February 5th, 2009 | |
Posted in Books
I finished reading In Defense of Food by Michael Pollan. After reading the Omnivore’s Dillemma last year, I was looking forward to this book. Unlike Omnivores Dillemma, this book is not as much of a narrative. This book was more prescriptive about why we should eat certain types of food and what exactly are the food’s we should eat.
Basically, there are 2 main ideas set forth here. Firstly, Pollan describes the advent of "nutritional science" and how it has played a fundamental role in determining what foods are eaten. Nutritional science does not look at food holistically, but rather views it from its constituent parts, i.e., "nutrients". The marketing folks have picked up on this, which is why we see labels and advertisements that say things like "rich in anti-oxidants", as if that should be reason enough for us to buy and those foods. Furthermore, food science has injected "healthy nutrients" into as many foods as possible, thereby enabling the marketers to tag foods as "nutritional" even though they may not be. In this regard, you could say that the era of food has become ideological, which is what Pollan wants to counter.

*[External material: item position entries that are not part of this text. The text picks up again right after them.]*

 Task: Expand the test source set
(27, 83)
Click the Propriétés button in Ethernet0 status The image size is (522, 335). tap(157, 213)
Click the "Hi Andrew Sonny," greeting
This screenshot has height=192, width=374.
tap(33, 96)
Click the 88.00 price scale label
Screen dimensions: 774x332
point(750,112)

The second focus of the book is to actually spell out what foods we should eat. He asserts several "rules of thumb" for what we should eat. For example, eat foods that your grand-mother would recognize as food or they themselves would eat growing up, eat foods whose ingredients are words that you can pronounce, or eat foods that do not contain derivatives of corn or soy, and so on. He also makes a case for eating foods that are expensive. The reason being is that more expensive foods tend to be less processed and possibly organic. Additionally, we typically eat less quantity of more expensive foods and enjoy the experience of eating rather than just gorging ourselves.
This book was certainly more dense that Omnivore’s Dillemma, but it has had the beneficial effect of making me think twice about what me and my family are eating. Definitely worth reading.